Peraltro, la legittimazione del sostituito d’imposta ha trovato conferma nel D.L. n. 91 del 2017, art. 16-octies, conv. L. n. 123 del 2017, che ha testualmente incluso nel perimetro di godimento del beneficio L. n. 190 del 2014, ex art. 1, comma 665 “i titolari di redditi di lavoro dipendente nonchè i titolari di redditi equiparati e assimilati a quelli di lavoro dipendente in relazione alle ritenute subite”; il limite introdotto dalla norma sopravvenuta laddove autorizza il rimborso fino a concorrenza dell’apposito stanziamento con riduzione del 50% in ipotesi di eccedenza delle richieste non incide sul titolo della ripetizione, ma unicamente sull’esecuzione dello stesso, delineandosi come un posterius rispetto all’odierno giudizio.

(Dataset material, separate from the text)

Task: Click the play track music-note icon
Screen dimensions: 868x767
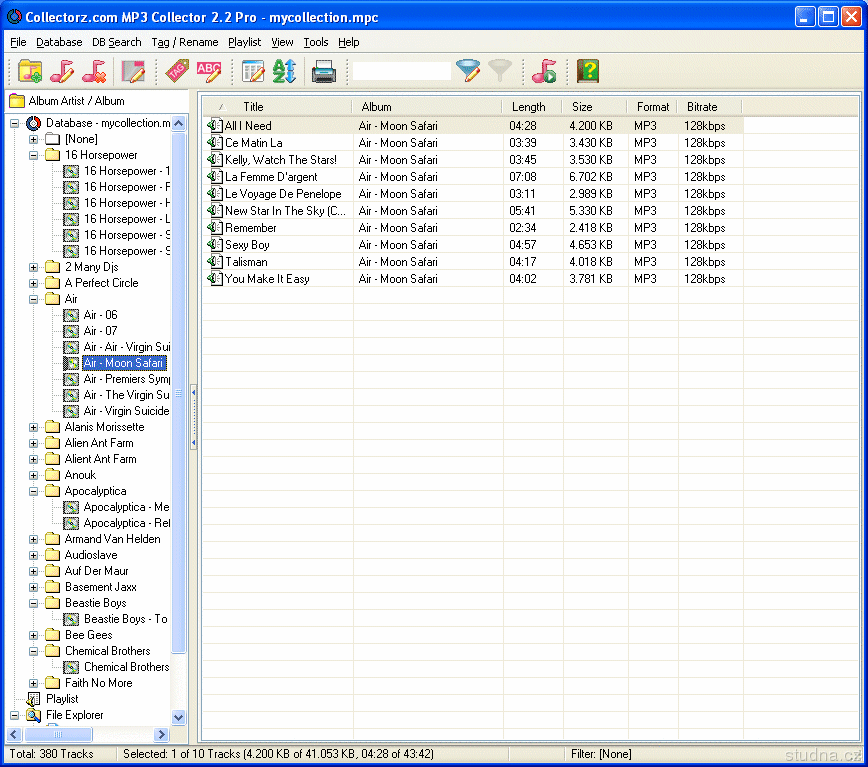Action: (x=544, y=71)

Le censure sono pertanto prive di fondamento, avendo la CTR legittimamente riconosciuto alla parte contribuente – (sostituito lavoratore dipendente) il diritto a pretendere il rimborso delle somme corrisposte dal sostituto.

Il ricorso va quindi rigettato.

Le spese seguono la soccombenza.

P.Q.M.

Rigetta il ricorso.

Condanna l’Agenzia delle entrate al pagamento delle spese processuali che liquida in favore della parte controricorrente in Euro 1000,00 per compensi, oltre spese generali nella misura del 15%.

Così deciso in Roma, il 21 novembre 2018.